(Saved data entries)
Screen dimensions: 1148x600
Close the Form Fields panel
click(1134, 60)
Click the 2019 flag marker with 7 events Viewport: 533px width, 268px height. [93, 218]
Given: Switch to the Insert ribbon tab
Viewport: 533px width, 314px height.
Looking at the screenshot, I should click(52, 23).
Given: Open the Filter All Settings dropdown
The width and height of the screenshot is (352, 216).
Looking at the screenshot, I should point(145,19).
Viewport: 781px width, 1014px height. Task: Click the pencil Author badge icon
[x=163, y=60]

--

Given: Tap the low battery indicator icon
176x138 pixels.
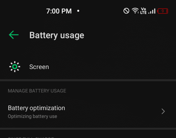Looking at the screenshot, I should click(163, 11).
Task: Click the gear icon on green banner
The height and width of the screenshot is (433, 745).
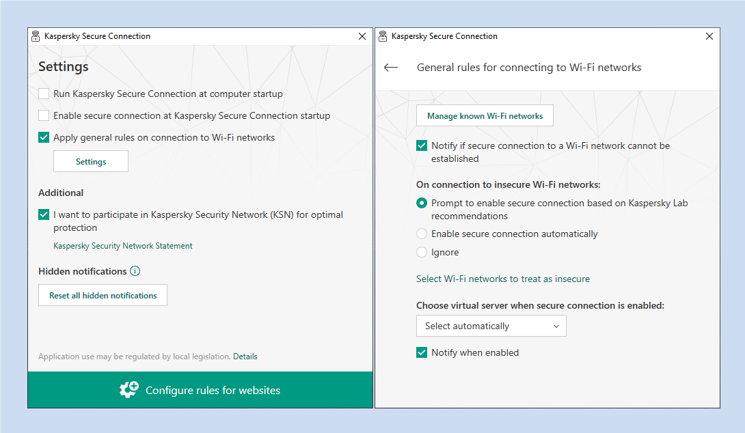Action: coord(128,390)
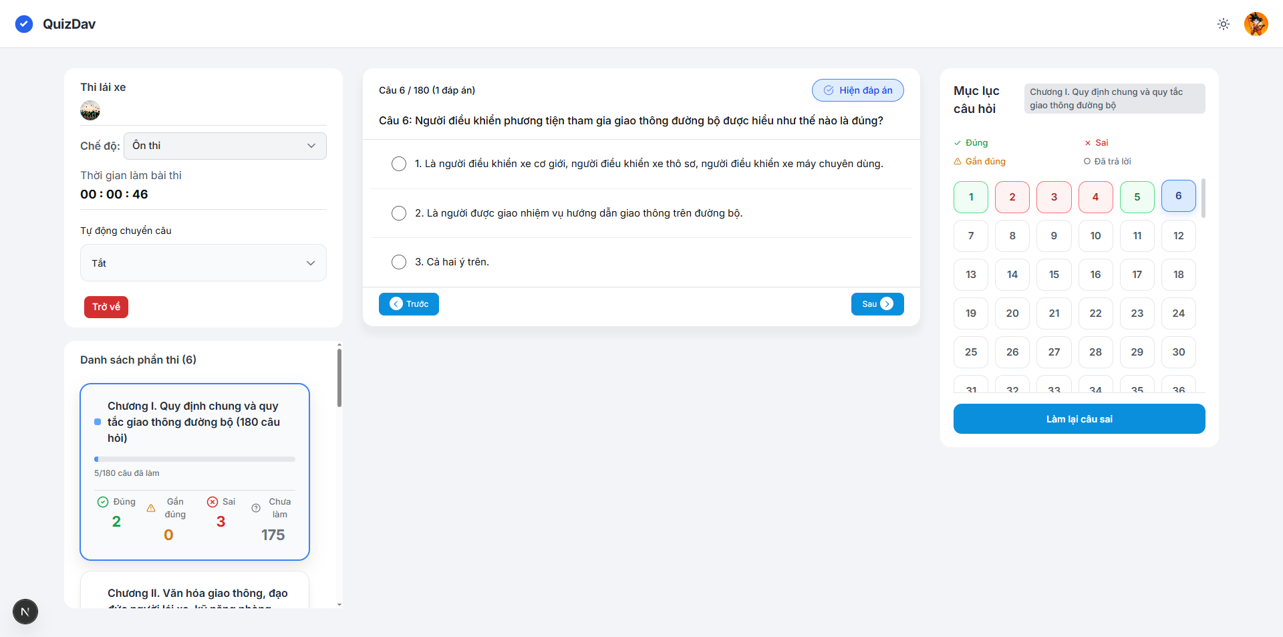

AIM: Format the data above as a JSON list of strings, one string per line and no blank lines, starting at the line that contains "Screen dimensions: 1148x600" and ending at the line that contains "[x=163, y=60]".

TASK RESULT:
[
  "Screen dimensions: 1148x600",
  "Close the Form Fields panel",
  "click(1134, 60)",
  "Click the 2019 flag marker with 7 events Viewport: 533px width, 268px height. [93, 218]",
  "Given: Switch to the Insert ribbon tab",
  "Viewport: 533px width, 314px height.",
  "Looking at the screenshot, I should click(52, 23).",
  "Given: Open the Filter All Settings dropdown",
  "The width and height of the screenshot is (352, 216).",
  "Looking at the screenshot, I should point(145,19).",
  "Viewport: 781px width, 1014px height. Task: Click the pencil Author badge icon",
  "[x=163, y=60]"
]